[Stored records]
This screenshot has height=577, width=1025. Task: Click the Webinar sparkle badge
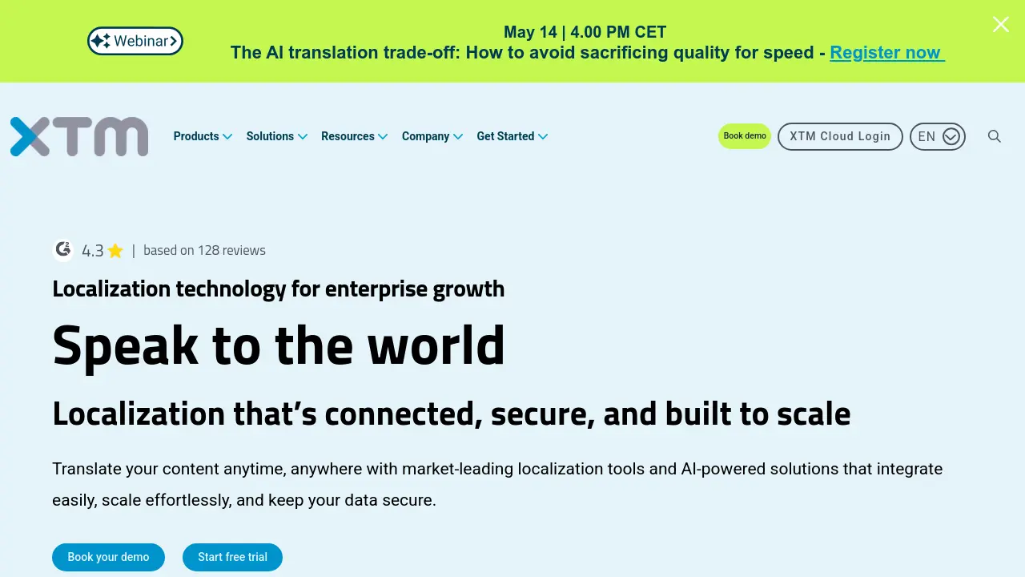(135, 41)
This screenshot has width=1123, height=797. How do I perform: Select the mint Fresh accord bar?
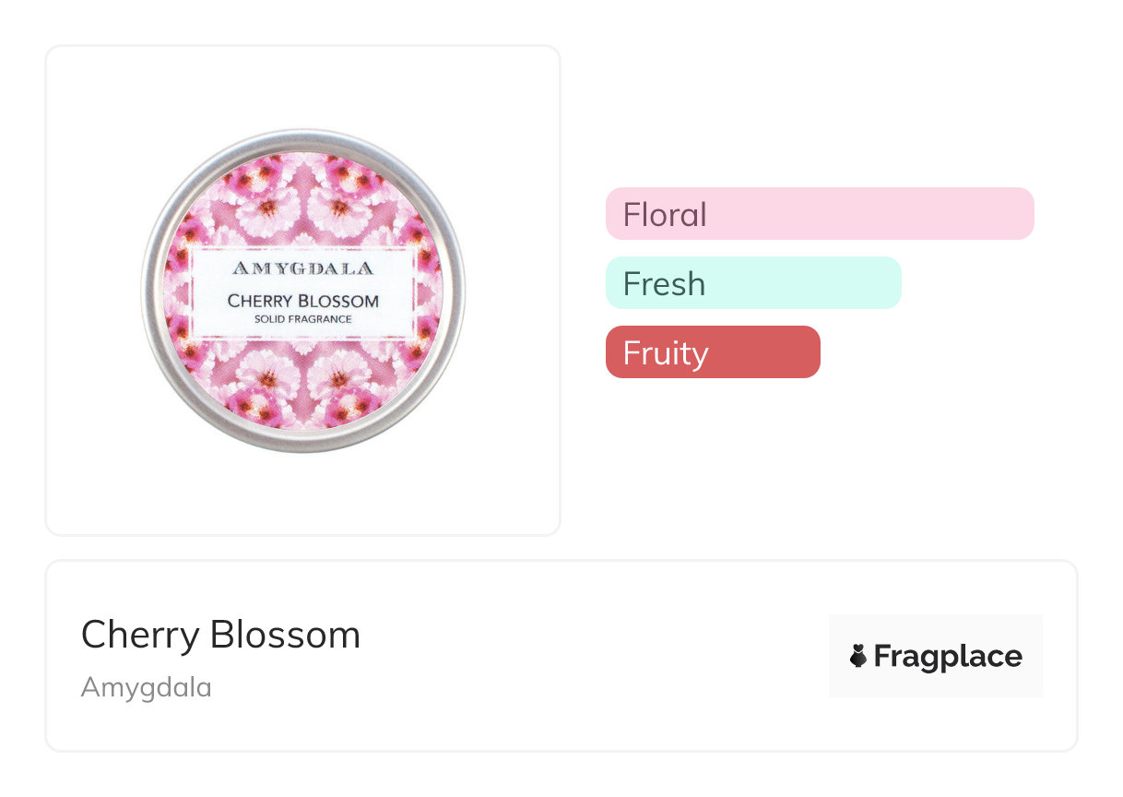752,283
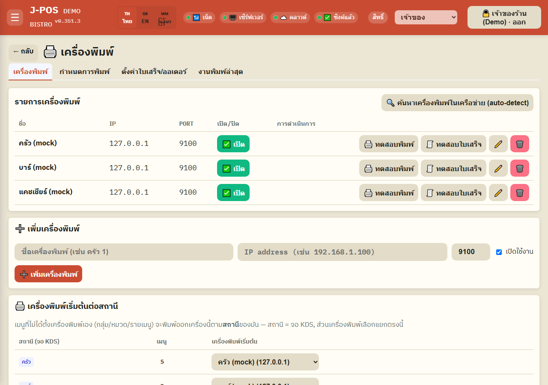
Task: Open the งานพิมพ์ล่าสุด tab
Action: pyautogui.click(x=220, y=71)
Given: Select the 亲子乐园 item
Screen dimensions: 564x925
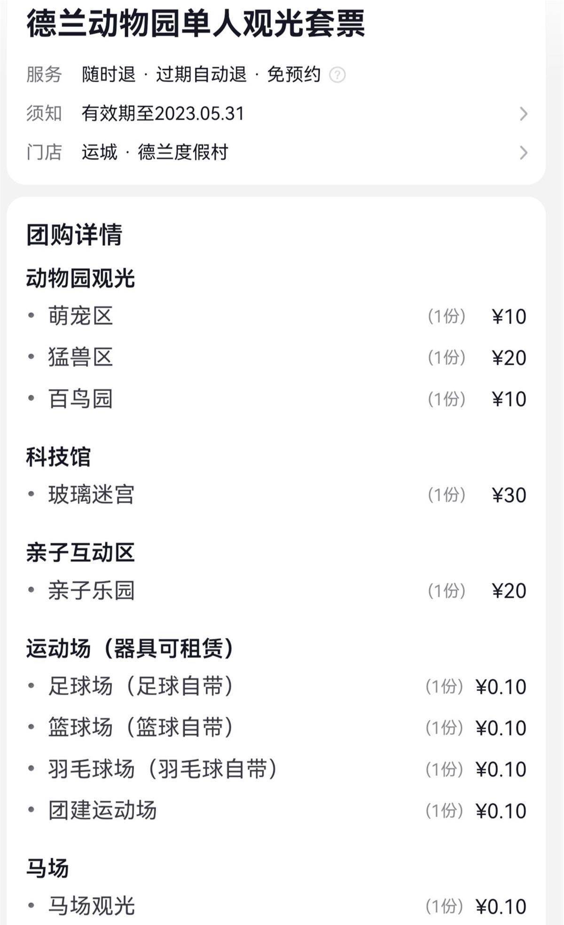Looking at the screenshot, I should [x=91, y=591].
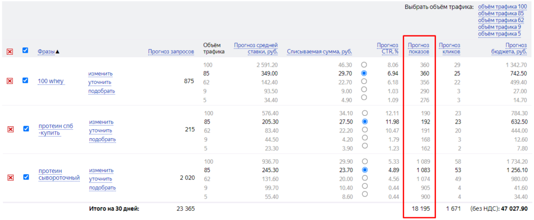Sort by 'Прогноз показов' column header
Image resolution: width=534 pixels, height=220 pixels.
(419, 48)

# Action item
Could you transcribe every entry above exactly, leaving out the images?

# Task result
This screenshot has height=577, width=1025. Task: Click the Webinar sparkle badge
(135, 41)
This screenshot has width=1123, height=797. How do I perform: Select the mint Fresh accord bar?
752,283
Task: Open the งานพิมพ์ล่าสุด tab
Action: pyautogui.click(x=220, y=71)
Given: Select the 亲子乐园 item
Screen dimensions: 564x925
Looking at the screenshot, I should [x=91, y=591].
Sort by 'Прогноз показов' column header
Image resolution: width=534 pixels, height=220 pixels.
(419, 48)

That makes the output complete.